Problem set:
1. For each statement (a), (b) and (c), say whether it agrees with the data-cleaning excerpt, answering yes or no and quoting the deciding words of the excerpt exactly. (a) In the case described, the max was chosen as the replacement value because it is closer to the outliers' value than the average. (b) Unnecessary data is handled by substituting other values for it. (c) A high-frequency value like 'onsite' could bring bias into the model.
2. Write out the part of the data-cleaning excerpt starting with "### PI 5.3.4" and going on through "jobs['onsite_remote'].value_counts()", copied word for word.

Excerpted text:
Note that the replacement value could have been something like the average, like the missing values section, but, in this case, the max is closer to the outliers' value than the average would be so using the max changes the dataset less than using the average would.   

### PI 5.3.4 Unnecessary

Unlike the prior two sections where missing values or outliers could be substituted, dealing with unnecessary data is more direct, essentially involving its removal from the dataset. It's crucial to remember that the only data that should remain in the dataset is that which is relevant and adds value.

To that end, we revisit the number of values found within the `onsite_remote` column:

In [None]:
# output the frequency of value occurrences in column
jobs['onsite_remote'].value_counts()

Given the low variation in data, the utility of this data for training a predictive model greatly depends on the specific objective. Even though we can calculate the frequency of occurrences from data that isn't "balanced" or equally distributed, like the 'onsite_remote' column, a high-frequency value like 'onsite' could potentially introduce a bias into the model.

Dataset rows:
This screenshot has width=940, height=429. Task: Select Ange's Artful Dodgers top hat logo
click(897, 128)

--

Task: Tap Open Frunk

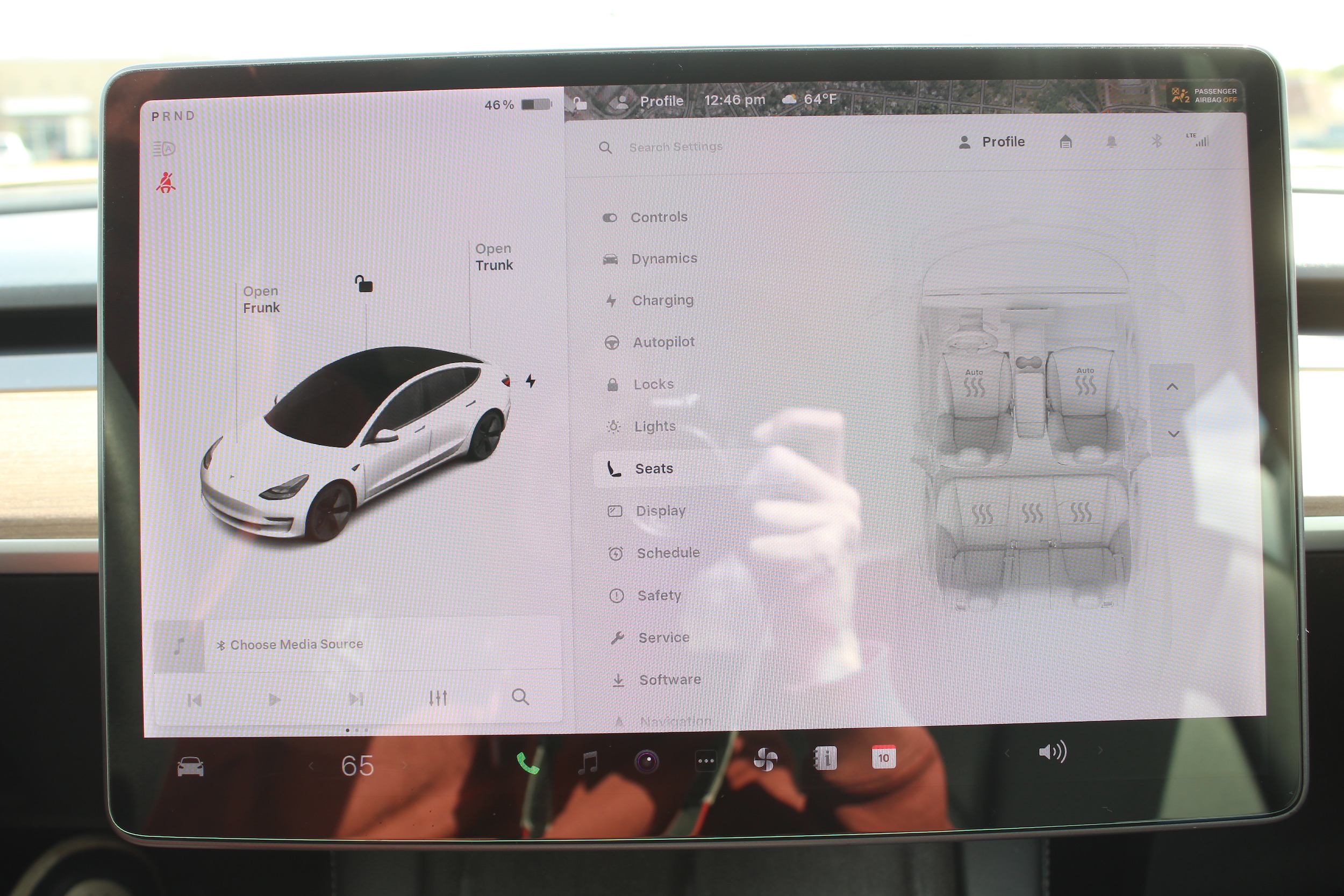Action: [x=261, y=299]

Answers to the exercise:
1.
(a) Yes: "the max is closer to the outliers' value than the average would be"
(b) No: "dealing with unnecessary data is more direct, essentially involving its removal from the dataset"
(c) Yes: "a high-frequency value like 'onsite' could potentially introduce a bias into the model"

2.
### PI 5.3.4 Unnecessary

Unlike the prior two sections where missing values or outliers could be substituted, dealing with unnecessary data is more direct, essentially involving its removal from the dataset. It's crucial to remember that the only data that should remain in the dataset is that which is relevant and adds value.

To that end, we revisit the number of values found within the `onsite_remote` column:

In [None]:
# output the frequency of value occurrences in column
jobs['onsite_remote'].value_counts()